■ **TEXTE SOURCE**:
----

C’est l’un des très rares patrons auxquels le magazine « Time » a consacré sa couverture. En août 1952, le portrait de George W. Merck est accompagné de la devise de l’entreprise qui porte son nom : « La médecine est au service des hommes, non du profit. » Si la revendication philanthropique est sincère, George W. Merck n’en a pas moins un formidable talent pour accumuler les bénéfices.

Morphine et cocaïne

Trois siècles plus tôt, en 1668, l’Allemand Friedrich Jacob Merck acquiert une officine pharmaceutique à Darmstadt. Sous l’impulsion de l’un de ses descendants, Heinrich Emanuel Merck, la firme familiale passe dès 1827 au stade de la fabrication industrielle. Ses produits vedettes sont la morphine, la codéine et la cocaïne, dont Merck a mesuré le potentiel médical et… commercial. Grâce à un usage inédit de la publicité, il exporte jusqu’aux Etats-Unis et y ouvre même une succursale. George Merck, petit-fils de Heinrich Emanuel, prend en 1891 les rênes de Merck & Co outre-Atlantique. En 1903, il ouvre une usine dans le New Jersey. L’affaire prospère et compte plus de 1.000 employés, mais au début de la Première Guerre mondiale, la famille allemande est contrainte de vendre ses parts. Habilement, George parvient à les racheter, aux enchères, en 1919. Mais il souffre de problèmes de santé et confie bientôt la direction de la firme à son fils de 31 ans, George W.

----

■ **DONNÉES**:
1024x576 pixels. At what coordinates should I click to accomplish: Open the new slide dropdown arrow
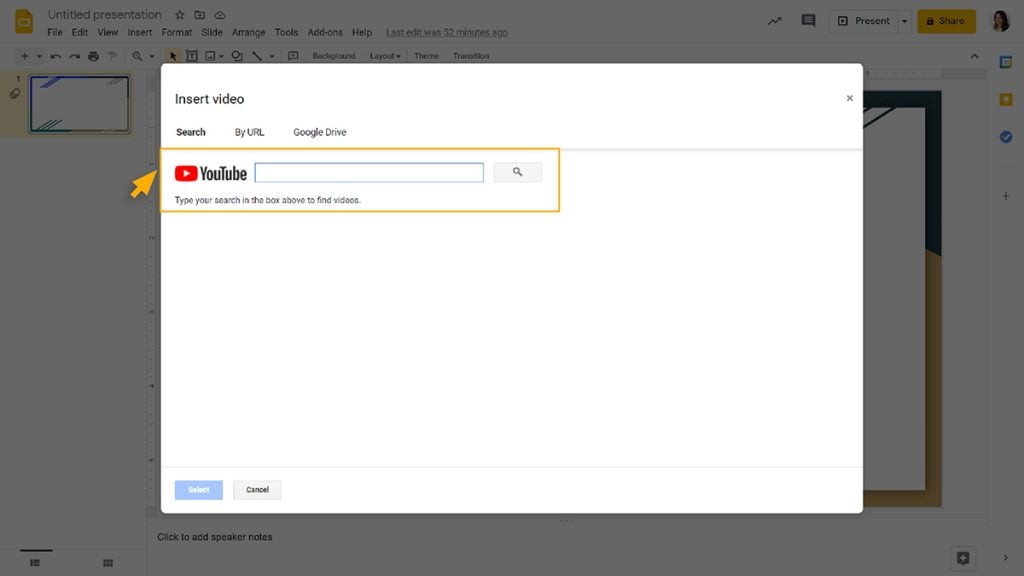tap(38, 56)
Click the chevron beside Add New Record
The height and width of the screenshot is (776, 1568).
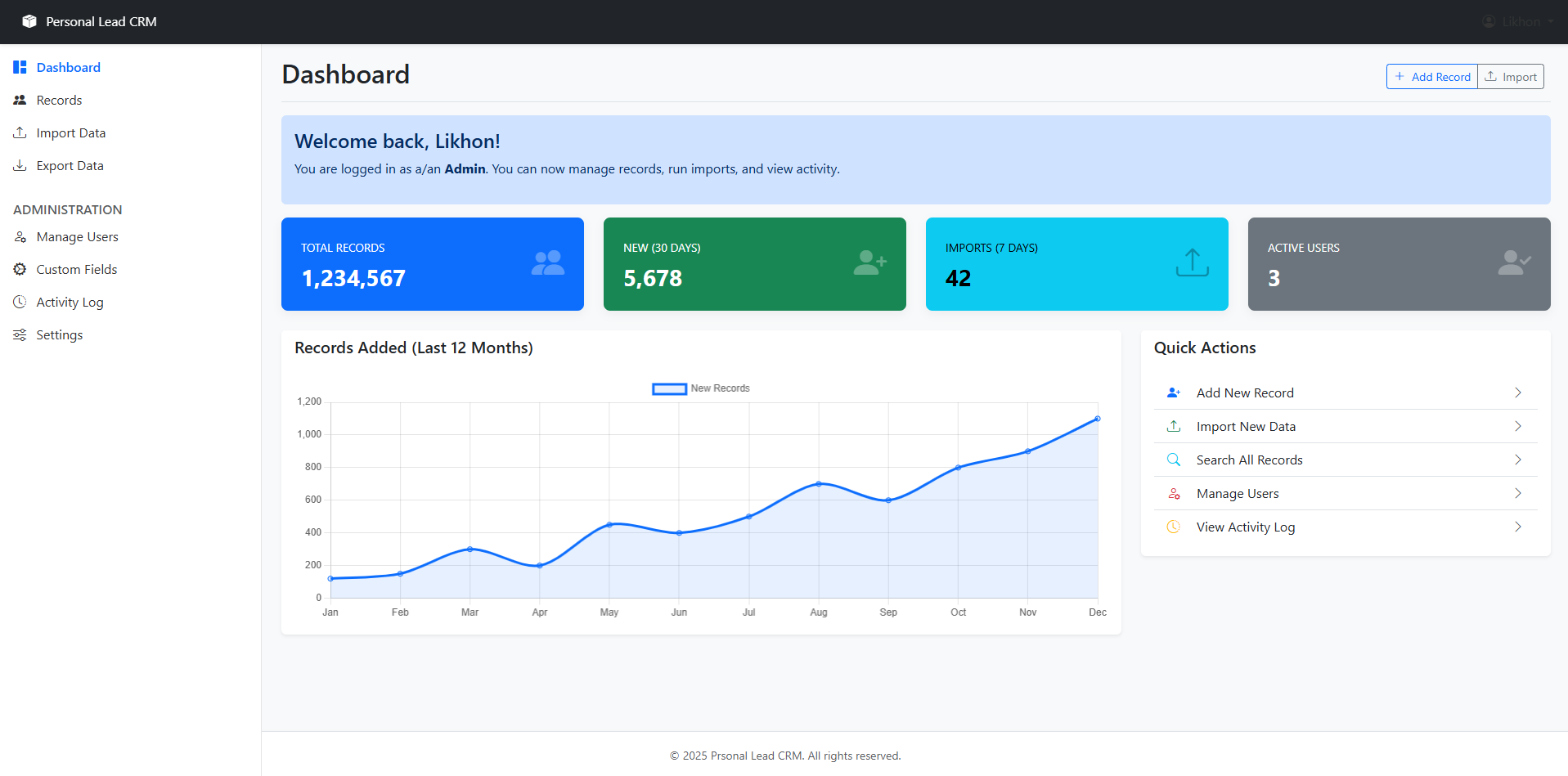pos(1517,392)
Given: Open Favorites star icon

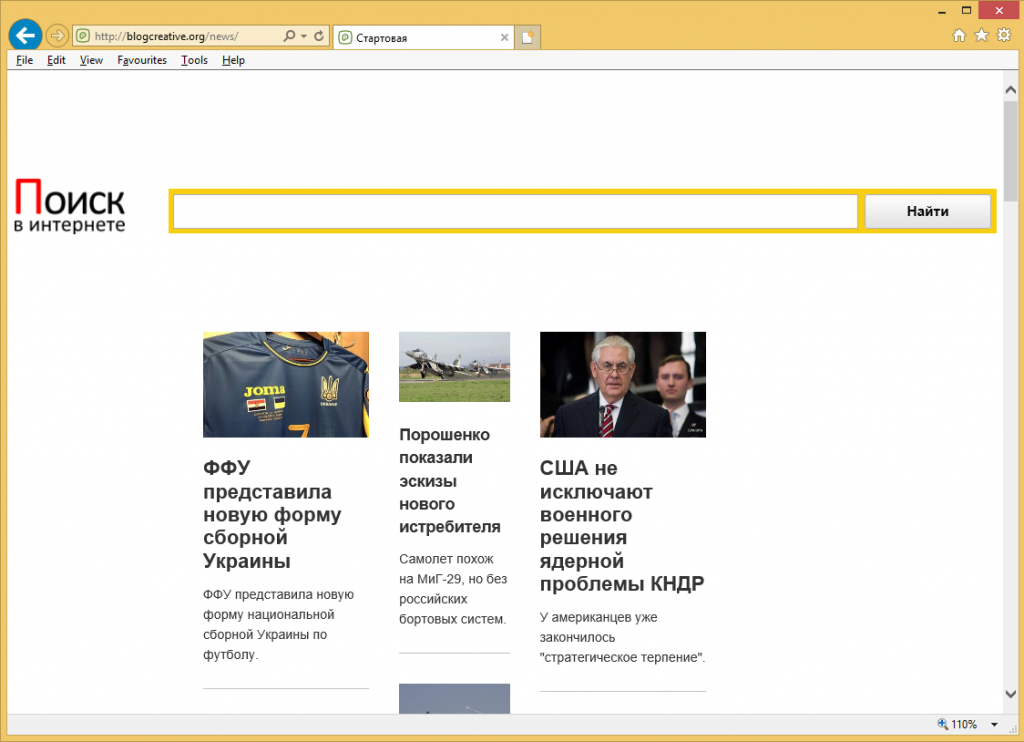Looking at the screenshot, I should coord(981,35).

----

■ **ACTIVITÉS**:
**A.** Répondez aux questions suivantes à l'aide du texte sur Merck.
(i) À quelle date le magazine « Time » a-t-il mis George W. Merck en couverture ?
(ii) Dans quelle ville Friedrich Jacob Merck acquiert-il une officine pharmaceutique ?
(iii) En quelle année George Merck rachète-t-il aux enchères les parts de la famille ?
**B.** Relevez toutes les années mentionnées dans le texte sur Merck, dans leur ordre d'apparition.
**C.** Poursuivez le texte sur Merck à partir de l'endroit où il s'arrête.

■ **RÉPONSES**:
**A.**
(i) En août 1952.
(ii) À Darmstadt.
(iii) En 1919.

**B.** 1952, 1668, 1827, 1891, 1903, 1919.

**C.**
Diplômé de Harvard, ce dernier fait vite des étincelles. Son premier exploit est le rachat, deux ans après son arrivée, d’un de ses principaux concurrents, Powers-Weightman-Rosengarten. Cette fusion fait plus que doubler le chiffre d’affaires. Merck comprend alors que l’avenir des firmes pharmaceutiques ne peut plus dépendre seulement des découvertes des chercheurs universitaires et qu’il faut internaliser la R & D afin de créer un « pipeline de nouveaux produits ». En 1933, il inaugure un labo rassemblant la crème des chimistes et biologistes américains, dont de futurs Prix Nobel.

Numéro 2 mondial

Dès lors, le groupe Merck consacre à la recherche plus de 5% de son chiffre d’affaires – du jamais vu – et se trouve à l’origine de grandes avancées scientifiques : découverte et industrialisation de la vitamine B12, de la pénicilline G, de la cortisone… Quant à la streptomycine, elle contribue à éradiquer la tuberculose dans le monde développé. Compte tenu de son importance, et fidèle à sa devise, George W. en rend public le brevet. Lorsqu’il part à la retraite, en 1950, la firme emploie 2.000 chercheurs et Merck est devenu le deuxième groupe pharmaceutique mondial. Plus des trois quarts de son portefeuille de médicaments n’existaient pas un quart de siècle auparavant, lorsque George W. en prit la tête. Et tous ses concurrents l’ont imité en misant sur la R & D.

LES LEÇONS DE SON SUCCÈS

* Pour dominer dans son secteur, il faut se doter du meilleur labo de recherche.
* Si une firme a des finances saines, elle peut absorber un concurrent plus gros qu’elle.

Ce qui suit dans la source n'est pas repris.